PROBLEM DETAILS
Rewrite the stretch from the line containing "coordinates (148, 115)." through the line containing "click on Matt", renaming "Shop Pay" to "Apple Pay" and keeping everything else unchanged.

==== INFORMATION PROVIDED ====

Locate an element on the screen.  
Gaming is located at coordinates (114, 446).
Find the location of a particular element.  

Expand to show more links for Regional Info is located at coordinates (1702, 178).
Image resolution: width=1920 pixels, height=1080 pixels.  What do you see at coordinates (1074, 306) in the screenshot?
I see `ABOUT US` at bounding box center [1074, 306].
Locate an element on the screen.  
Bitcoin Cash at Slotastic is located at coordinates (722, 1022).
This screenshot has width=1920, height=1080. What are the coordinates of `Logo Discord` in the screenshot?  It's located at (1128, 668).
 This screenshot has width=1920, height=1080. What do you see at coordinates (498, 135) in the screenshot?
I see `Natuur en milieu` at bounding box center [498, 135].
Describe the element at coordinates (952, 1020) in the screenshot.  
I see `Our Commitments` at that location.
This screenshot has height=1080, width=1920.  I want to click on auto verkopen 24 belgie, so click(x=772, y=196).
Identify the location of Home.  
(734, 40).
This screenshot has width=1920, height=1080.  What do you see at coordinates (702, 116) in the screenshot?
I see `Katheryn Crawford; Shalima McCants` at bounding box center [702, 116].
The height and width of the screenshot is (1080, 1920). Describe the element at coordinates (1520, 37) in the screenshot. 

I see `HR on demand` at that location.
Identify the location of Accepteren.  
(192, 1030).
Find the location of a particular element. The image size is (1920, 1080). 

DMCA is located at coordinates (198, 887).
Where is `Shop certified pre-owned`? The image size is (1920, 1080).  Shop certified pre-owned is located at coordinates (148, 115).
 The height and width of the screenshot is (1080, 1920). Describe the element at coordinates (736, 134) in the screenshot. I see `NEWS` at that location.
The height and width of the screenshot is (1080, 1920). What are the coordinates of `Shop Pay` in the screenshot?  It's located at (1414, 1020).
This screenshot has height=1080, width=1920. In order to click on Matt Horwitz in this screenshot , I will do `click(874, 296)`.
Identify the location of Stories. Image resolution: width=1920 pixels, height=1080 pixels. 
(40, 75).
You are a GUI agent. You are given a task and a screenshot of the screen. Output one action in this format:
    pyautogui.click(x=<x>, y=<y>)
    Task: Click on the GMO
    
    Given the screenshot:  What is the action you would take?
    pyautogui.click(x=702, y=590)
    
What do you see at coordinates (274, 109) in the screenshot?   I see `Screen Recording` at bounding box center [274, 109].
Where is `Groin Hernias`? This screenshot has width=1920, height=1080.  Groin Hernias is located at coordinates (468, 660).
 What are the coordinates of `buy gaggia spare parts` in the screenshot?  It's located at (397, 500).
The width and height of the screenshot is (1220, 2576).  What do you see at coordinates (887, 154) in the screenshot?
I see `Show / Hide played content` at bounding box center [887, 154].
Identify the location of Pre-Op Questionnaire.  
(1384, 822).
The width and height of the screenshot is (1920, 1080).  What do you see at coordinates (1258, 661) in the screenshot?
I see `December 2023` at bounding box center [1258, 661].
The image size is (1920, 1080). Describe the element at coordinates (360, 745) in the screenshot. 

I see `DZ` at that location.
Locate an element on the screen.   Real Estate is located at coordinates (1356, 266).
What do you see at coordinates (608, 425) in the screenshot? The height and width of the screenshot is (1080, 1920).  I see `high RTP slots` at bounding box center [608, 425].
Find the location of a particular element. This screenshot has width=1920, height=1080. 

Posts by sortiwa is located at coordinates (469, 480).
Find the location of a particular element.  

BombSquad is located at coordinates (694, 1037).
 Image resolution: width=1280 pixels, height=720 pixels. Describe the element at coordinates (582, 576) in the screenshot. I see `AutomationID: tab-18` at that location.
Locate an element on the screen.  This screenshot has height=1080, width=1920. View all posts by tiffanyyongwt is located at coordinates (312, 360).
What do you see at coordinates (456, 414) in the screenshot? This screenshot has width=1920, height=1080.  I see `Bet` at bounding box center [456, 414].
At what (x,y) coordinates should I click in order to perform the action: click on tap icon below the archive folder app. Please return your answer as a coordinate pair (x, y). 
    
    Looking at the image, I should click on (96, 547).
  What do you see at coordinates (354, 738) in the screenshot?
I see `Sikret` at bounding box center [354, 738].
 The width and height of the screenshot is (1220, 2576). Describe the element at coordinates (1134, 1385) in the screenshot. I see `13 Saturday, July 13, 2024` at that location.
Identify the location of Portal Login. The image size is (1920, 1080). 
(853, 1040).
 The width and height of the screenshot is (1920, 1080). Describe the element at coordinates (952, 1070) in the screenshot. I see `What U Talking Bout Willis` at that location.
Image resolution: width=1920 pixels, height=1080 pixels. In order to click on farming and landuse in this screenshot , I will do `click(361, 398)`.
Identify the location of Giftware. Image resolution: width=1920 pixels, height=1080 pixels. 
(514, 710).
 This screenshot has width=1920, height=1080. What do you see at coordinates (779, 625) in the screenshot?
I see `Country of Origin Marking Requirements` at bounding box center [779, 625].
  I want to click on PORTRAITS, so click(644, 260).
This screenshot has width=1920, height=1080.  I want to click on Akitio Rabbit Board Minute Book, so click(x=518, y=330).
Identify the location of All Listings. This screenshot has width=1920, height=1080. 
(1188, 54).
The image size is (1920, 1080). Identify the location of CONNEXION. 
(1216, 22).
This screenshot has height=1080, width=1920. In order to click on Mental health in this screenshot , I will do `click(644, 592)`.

====

SOLUTION TO THIS EXERCISE
Where is `Shop certified pre-owned`? The image size is (1920, 1080).  Shop certified pre-owned is located at coordinates (148, 115).
 The height and width of the screenshot is (1080, 1920). Describe the element at coordinates (736, 134) in the screenshot. I see `NEWS` at that location.
The height and width of the screenshot is (1080, 1920). What are the coordinates of `Apple Pay` in the screenshot?  It's located at (1414, 1020).
This screenshot has height=1080, width=1920. In order to click on Matt Horwitz in this screenshot , I will do `click(874, 296)`.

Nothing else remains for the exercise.